▶ **Aim**
Please rewrite the data below as a numbered list, dropping any blank lines and leaving out the pictures.

+-------+

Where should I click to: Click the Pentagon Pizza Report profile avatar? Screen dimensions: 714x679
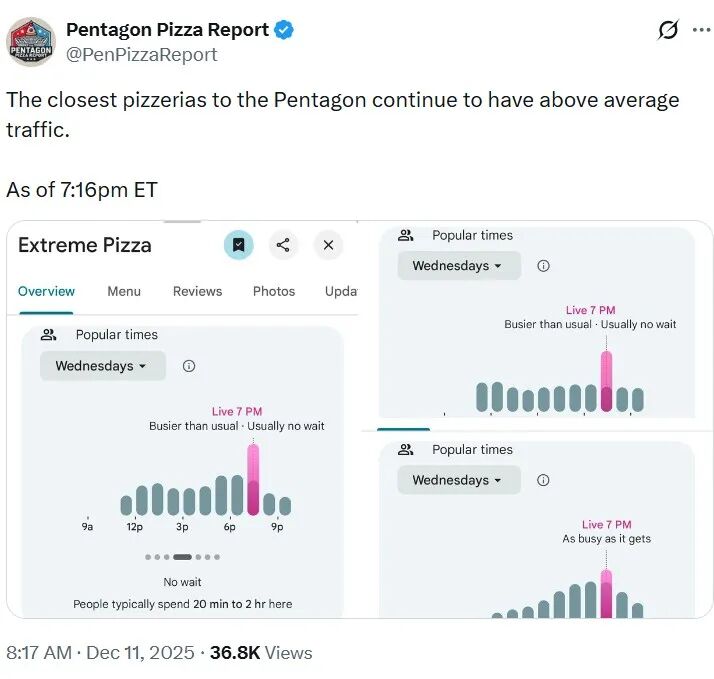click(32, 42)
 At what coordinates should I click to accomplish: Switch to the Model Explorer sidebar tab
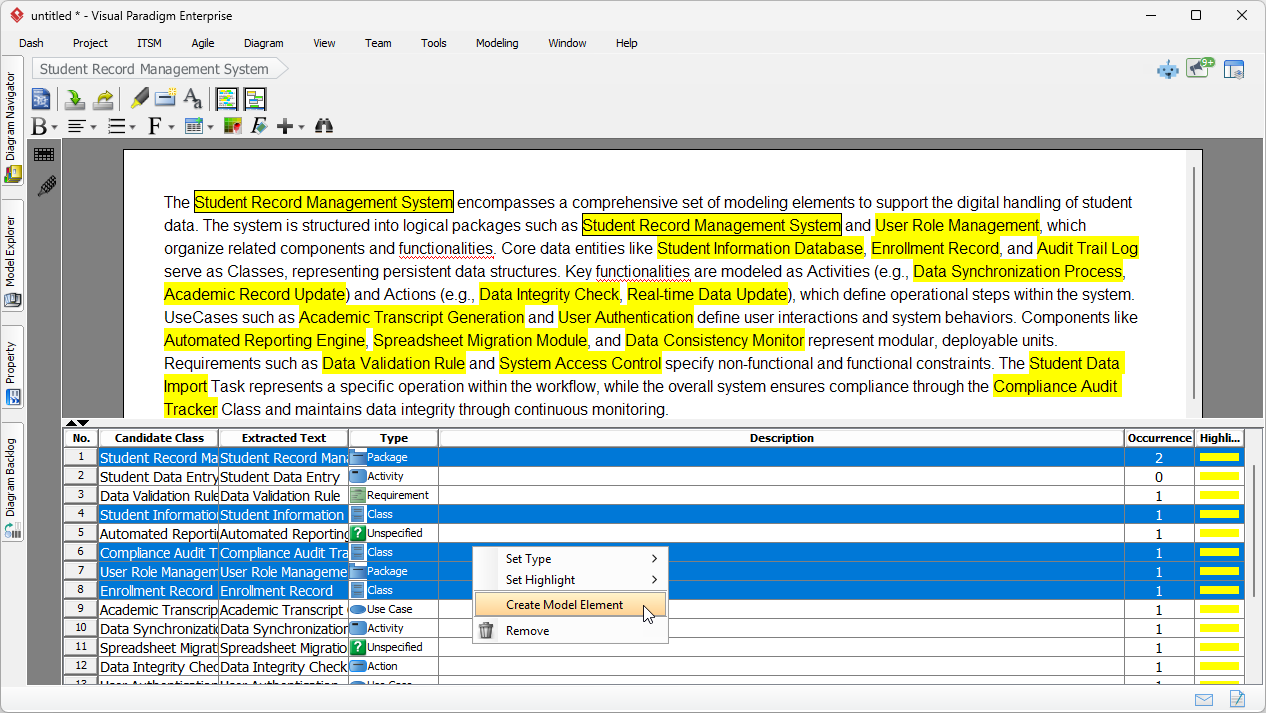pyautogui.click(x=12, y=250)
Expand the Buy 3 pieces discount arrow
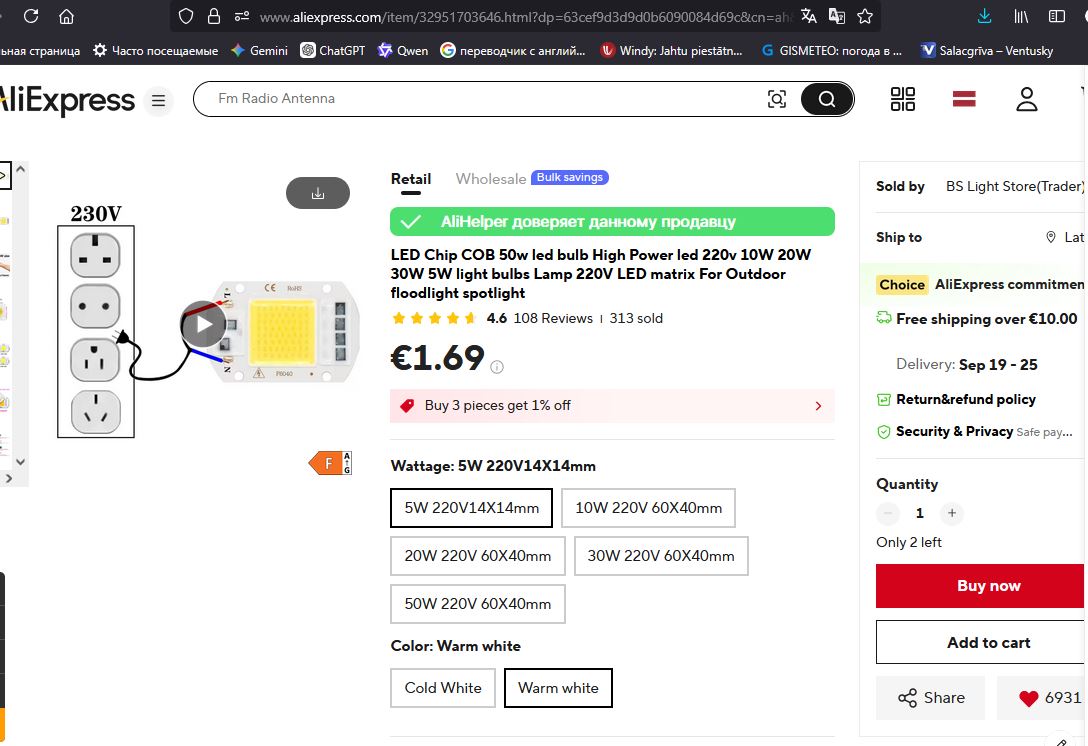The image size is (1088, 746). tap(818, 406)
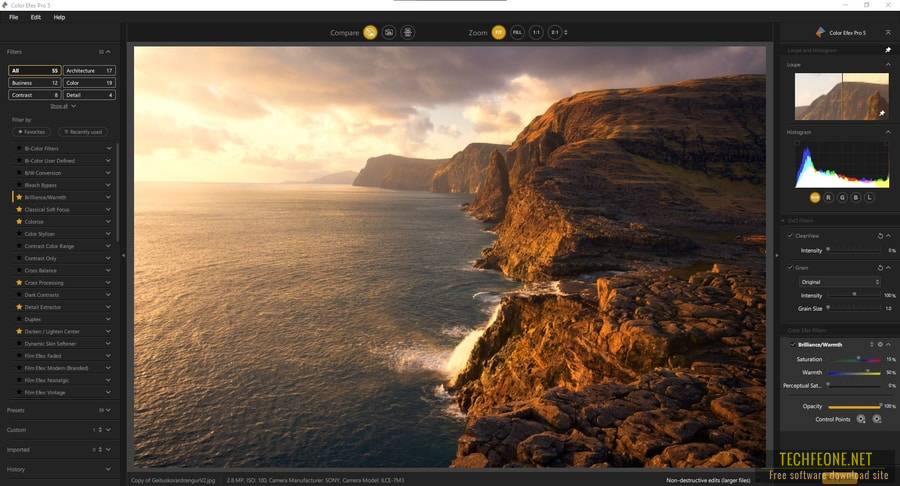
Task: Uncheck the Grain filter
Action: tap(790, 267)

+-------+

▶ **Solution to this exercise**
1. Where should I click to: Click the Pentagon Pizza Report profile avatar? Screen dimensions: 714x679
2. click(32, 42)
3.  At what coordinates should I click to accomplish: Switch to the Model Explorer sidebar tab
4. pyautogui.click(x=12, y=250)
5. Expand the Buy 3 pieces discount arrow
6. The image size is (1088, 746). tap(818, 406)
7. Task: Uncheck the Grain filter
8. Action: tap(790, 267)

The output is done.